Future merger of the Milky Way with the Andromeda galaxy and the fate of their supermassive black holes

TL;DR

This study uses N-body simulations to predict the future merger of the Milky Way and Andromeda galaxies in about 4.3 billion years, and examines the subsequent evolution and gravitational wave signals of their supermassive black holes.

Contribution

It provides the first detailed simulation-based analysis of the SMBH merger process and gravitational wave emission following the Milky Way-Andromeda galaxy collision.

Findings

Milky Way and Andromeda will have their closest approach in 4.3 Gyr.

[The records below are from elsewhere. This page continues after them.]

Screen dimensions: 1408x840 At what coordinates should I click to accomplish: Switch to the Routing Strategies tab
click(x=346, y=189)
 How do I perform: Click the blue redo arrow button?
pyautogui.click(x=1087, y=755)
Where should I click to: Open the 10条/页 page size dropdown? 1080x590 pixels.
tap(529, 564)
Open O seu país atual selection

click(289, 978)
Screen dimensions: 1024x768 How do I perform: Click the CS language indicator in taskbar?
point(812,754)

The galaxies will merge in about 10 Gyr.

The SMBHs will coalesce within 16.6 Myr after the galaxy merger.

Abstract

Our Galaxy and the nearby Andromeda galaxy (M31) are the most massive members of the Local Group, and they seem to be a bound pair, despite the uncertainties on the relative motion of the two galaxies. A number of studies have shown that the two galaxies will likely undergo a close approach in the next 4$-$5 Gyr. We used direct $N$-body simulations to model this interaction to shed light on the future of the Milky Way - Andromeda system and for the first time explore the fate of the two supermassive black holes (SMBHs) that are located at their centers. We investigated how the uncertainties on the relative motion of the two galaxies, linked with the initial velocities and the density of the diffuse environment in which they move, affect the estimate of the time they need to merge and form ``Milkomeda''. After the galaxy merger, we follow the evolution of their two SMBHs up to their close pairing and fusion. Upon the fiducial set of parameters, we find that Milky Way and Andromeda will have their closest approach in the next 4.3 Gyr and merge over a span of 10 Gyr. Although the time of the first encounter is consistent with other predictions, we find that the merger occurs later than previously estimated. We also show that the two SMBHs will spiral in the inner region of Milkomeda and coalesce in less than 16.6 Myr after the merger of the two galaxies. Finally, we evaluate the gravitational-wave emission caused by the inspiral of the SMBHs, and we discuss the detectability of similar SMBH mergers in the nearby Universe ($z\leq 2$) through next-generation gravitational-wave detectors.